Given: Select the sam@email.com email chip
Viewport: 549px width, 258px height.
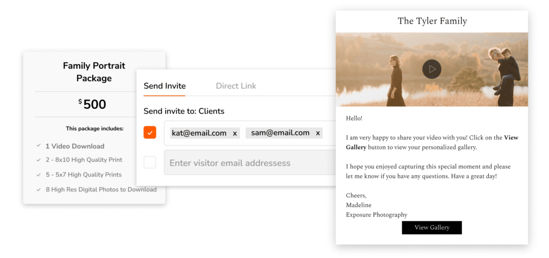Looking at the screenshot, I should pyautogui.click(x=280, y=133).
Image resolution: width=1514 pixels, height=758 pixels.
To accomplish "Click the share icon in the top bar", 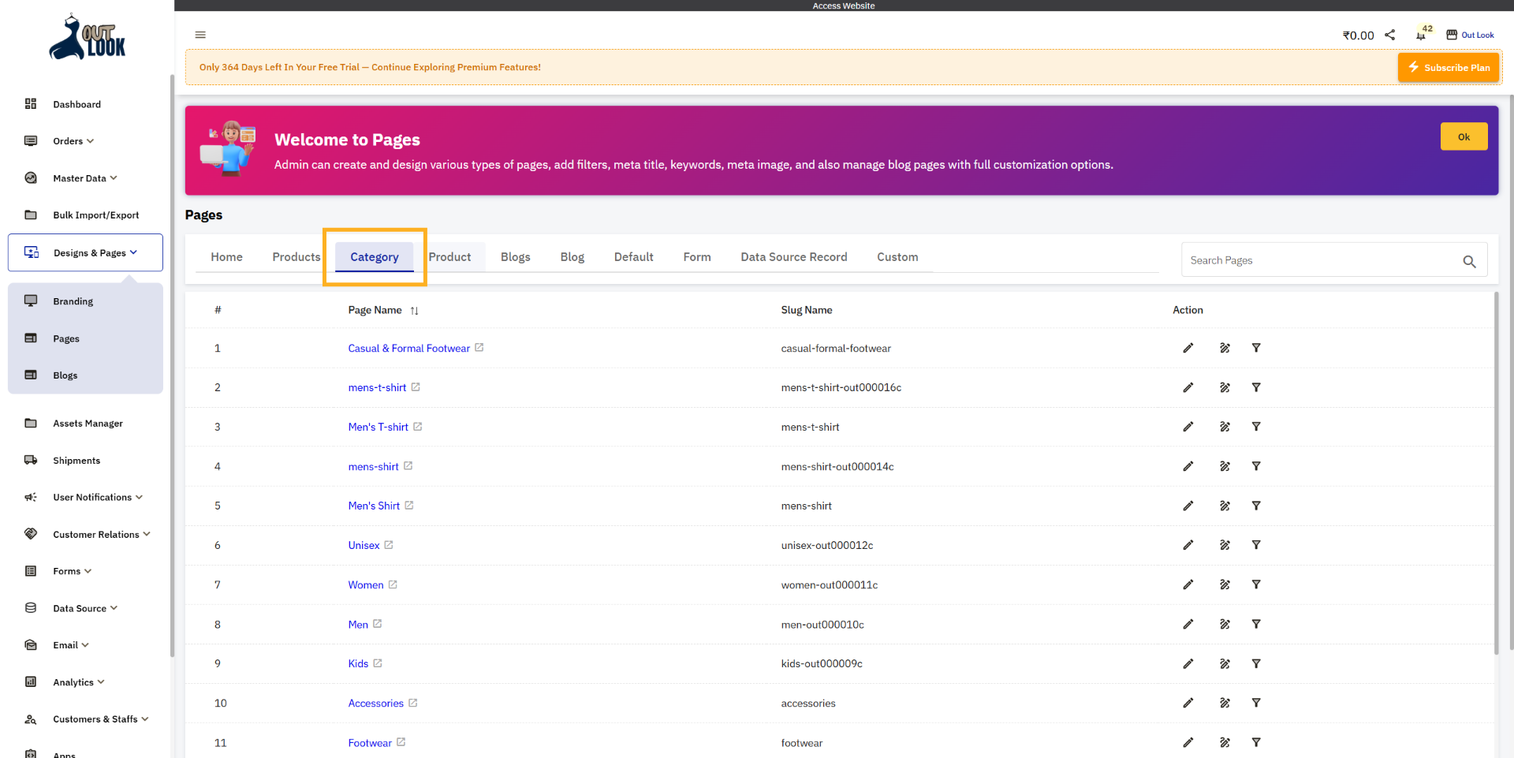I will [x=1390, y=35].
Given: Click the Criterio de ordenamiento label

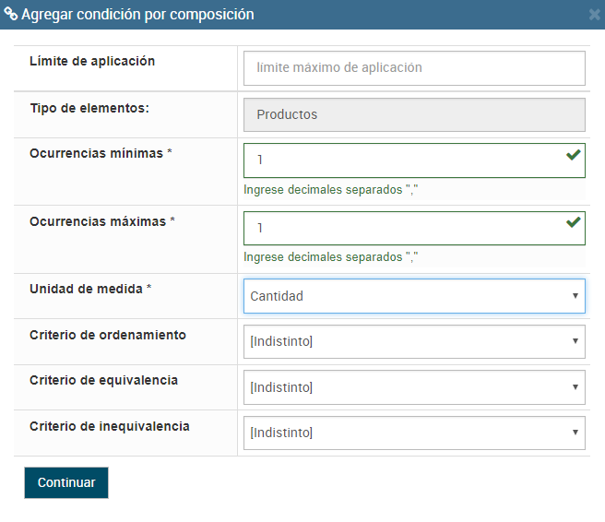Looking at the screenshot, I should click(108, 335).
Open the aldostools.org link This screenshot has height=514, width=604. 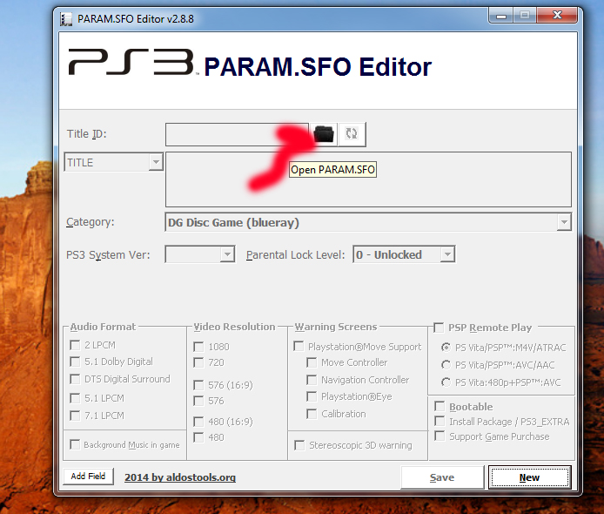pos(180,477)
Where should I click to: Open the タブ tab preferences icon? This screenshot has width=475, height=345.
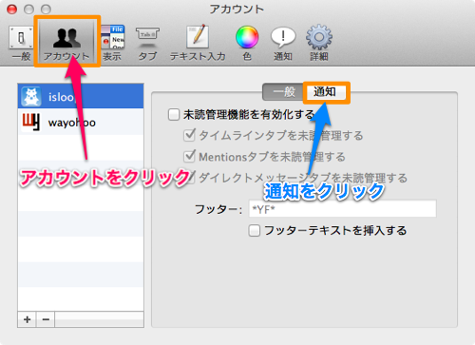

☆ ☆ ☆ ☆ ☆ ☆ ☆

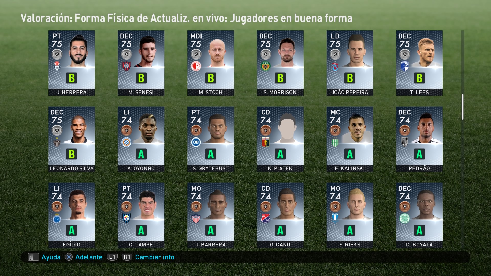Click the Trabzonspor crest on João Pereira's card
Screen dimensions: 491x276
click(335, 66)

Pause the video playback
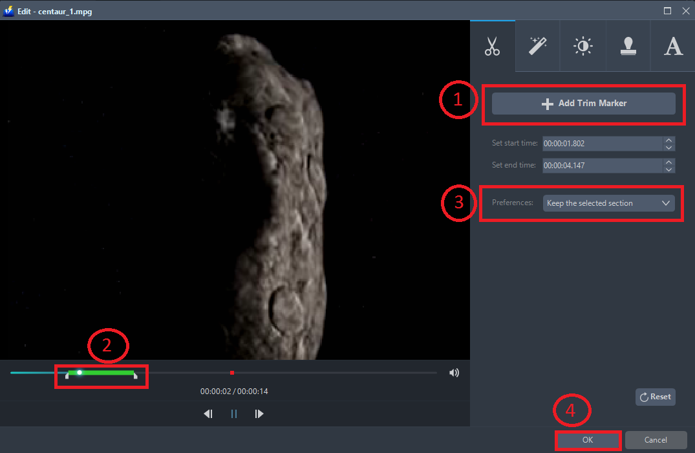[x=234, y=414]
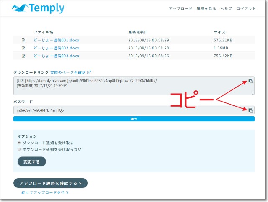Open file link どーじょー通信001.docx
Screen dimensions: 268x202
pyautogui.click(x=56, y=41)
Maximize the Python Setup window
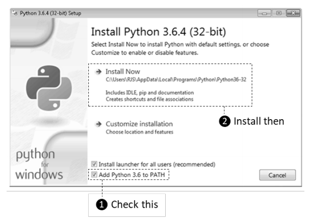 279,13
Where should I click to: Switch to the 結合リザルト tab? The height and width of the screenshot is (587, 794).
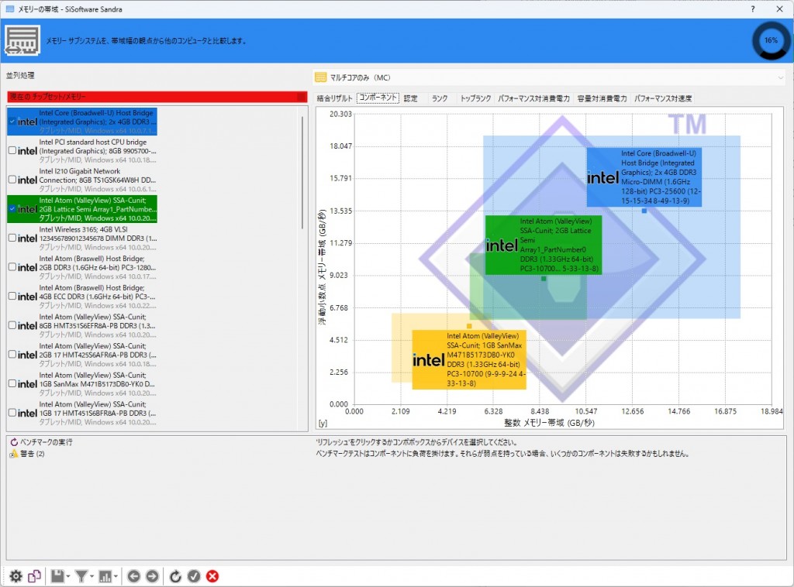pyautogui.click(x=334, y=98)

☆ ☆ ☆ ☆ ☆ ☆ ☆

GIVEN EXERCISE:
Copy out the data word for word, everything from the line containing "Maximize the Python Setup window" down to the line containing "pyautogui.click(x=334, y=98)", both included. Leave the pictures out.

WRITTEN RESPONSE:
Maximize the Python Setup window
 279,13
Where should I click to: Switch to the 結合リザルト tab? The height and width of the screenshot is (587, 794).
pyautogui.click(x=334, y=98)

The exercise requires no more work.